Margot-Barnard-Realschule

Getanztes Plädoyer für Solidarität und Gemeinschaft

Gekonnte Choreografien und akrobatische Solo-Einlagen zeigen die Neuntklässler der Barnard-Realschule.

Gekonnte Choreografien und akrobatische Solo-Einlagen zeigen die Neuntklässler der Barnard-Realschule.

Duisdorf. Unter dem Titel „Gemeinsam grenzenlos“ haben 20 Schüler der Margot-Barnard-Realschule jetzt ein beeindruckendes Tanzprojekt aufgeführt. Vier Bilder werden dabei choreografisch umgesetzt.

20 Jungen und zehn Mädchen. Alle kommen einzeln auf die Bühne. Jeder ist für sich, jeder ist allein. Jeder sucht hilfesuchend den Horizont ab.

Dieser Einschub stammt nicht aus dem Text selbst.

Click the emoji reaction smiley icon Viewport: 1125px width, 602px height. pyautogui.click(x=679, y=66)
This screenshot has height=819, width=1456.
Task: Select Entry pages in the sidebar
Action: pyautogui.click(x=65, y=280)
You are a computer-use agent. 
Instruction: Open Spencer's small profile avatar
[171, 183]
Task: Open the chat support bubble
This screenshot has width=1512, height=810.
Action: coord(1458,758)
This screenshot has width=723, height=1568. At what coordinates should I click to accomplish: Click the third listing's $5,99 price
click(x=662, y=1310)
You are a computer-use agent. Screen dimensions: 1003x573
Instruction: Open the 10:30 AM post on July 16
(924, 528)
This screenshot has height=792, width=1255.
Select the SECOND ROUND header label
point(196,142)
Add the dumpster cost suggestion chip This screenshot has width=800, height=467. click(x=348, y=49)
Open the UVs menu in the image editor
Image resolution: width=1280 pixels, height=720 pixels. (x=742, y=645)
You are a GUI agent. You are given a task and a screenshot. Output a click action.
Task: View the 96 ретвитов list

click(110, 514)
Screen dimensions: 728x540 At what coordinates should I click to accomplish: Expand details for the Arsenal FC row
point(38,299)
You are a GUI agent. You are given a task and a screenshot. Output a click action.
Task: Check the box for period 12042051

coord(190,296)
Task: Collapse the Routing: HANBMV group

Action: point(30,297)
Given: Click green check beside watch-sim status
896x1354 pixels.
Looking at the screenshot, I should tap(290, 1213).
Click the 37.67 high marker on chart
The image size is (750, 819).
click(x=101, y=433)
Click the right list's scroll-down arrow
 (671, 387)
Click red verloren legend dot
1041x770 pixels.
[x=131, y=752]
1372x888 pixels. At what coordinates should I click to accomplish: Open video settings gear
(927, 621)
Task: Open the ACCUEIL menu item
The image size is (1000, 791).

Mit langsamen, vorsichtigen Schritten finden sie zu einer Gemeinschaft, die mit vereinten Kräften eine imaginäre Mauer überwindet. „Gemeinsam grenzenlos“ heißt das erste von vier Bildern des gleichnamigen Tanzprojektes der Klasse 9b, das in der Aula der Margot-Barnard-Realschule aufgeführt wurde. Neun Monate lang haben die 14- bis 16-jährigen Schüler und Schülerinnen jede Woche nach dem Unterricht für das anspruchsvolle Projekt unter der Leitung von Klassenlehrer Tom Kratzer und Tanzpädagogin Lisa Jakowetz geprobt.

Im zweiten Bild „Flammenmeer“ werden einzelne Flammen zu einem großen Feuer. Auch in „Verbunden“ werden zu „I would love to change the world“ von Jetta, dynamisch choreografiert, fehlende Gemeinschaft und verlorene Solidarität in einer extrem individualisierten Welt thematisiert. Das Finale zeigt zu „Closer“ von The Chainmakers mithilfe akrobatischer Einlagen einzelner Tänzer, dass Gemeinschaft und Individualität kein Widerspruch sein müssen.

Das Publikum bejubelte die beeindruckende Performance mit Standing Ovations und Zugaberufen. Viel Beifall gab es auch für das von der Band der 9b unter der Leitung von Katharina Raskop und der Musik-AG unter der Leitung von Martina Dhams-Zhou gestaltete Vorprogramm. „Zwei Drittel Jungs, ein Drittel Mädels. Das ist für eine Klasse 9 ungewöhnlich und stellte für ein Tanzprojekt eine besondere Herausforderung dar“, erzählte Klassenlehrer Kratzer nach der erfolgreichen Aufführung. Der Lehrer für Mathematik, Chemie und Sport hat früher selber im Ballett getanzt und stand auch in Musicals auf der Bühne.

„Eine weitere Herausforderung war, dass diese Art des Tanzens weit weg vom Mainstream wie Hip-Hop ist“, ergänzte Choreografin Jakowetz. Den jungen Tänzern und Tänzerinnen hat das Projekt, das vom Land NRW mit fast 4 000 Euro gefördert wurde, viel Spaß gemacht. „Wir fanden es besonders gut, dass wir mitgestalten konnten. So wurden unsere Vorschläge für andere Bewegungen immer eingebaut“, lobten Jana Schneider und Elisabeth Ligastaev. Für Richard Strohmaier und Yaprak Garpar hat das Projekt dazu beigetragen, die Gemeinschaft in der Klasse zu stärken.

„Gemeinsam sind wir stark. Das ist auch die Leitlinie unserer Pädagogik“, sagte Schulleiterin Ingrid Schnickers-Both, die für die engagierten Akteure angesichts tropischer Temperaturen die passende Anerkennung parat hatte – eine Einladung in die Eisdiele.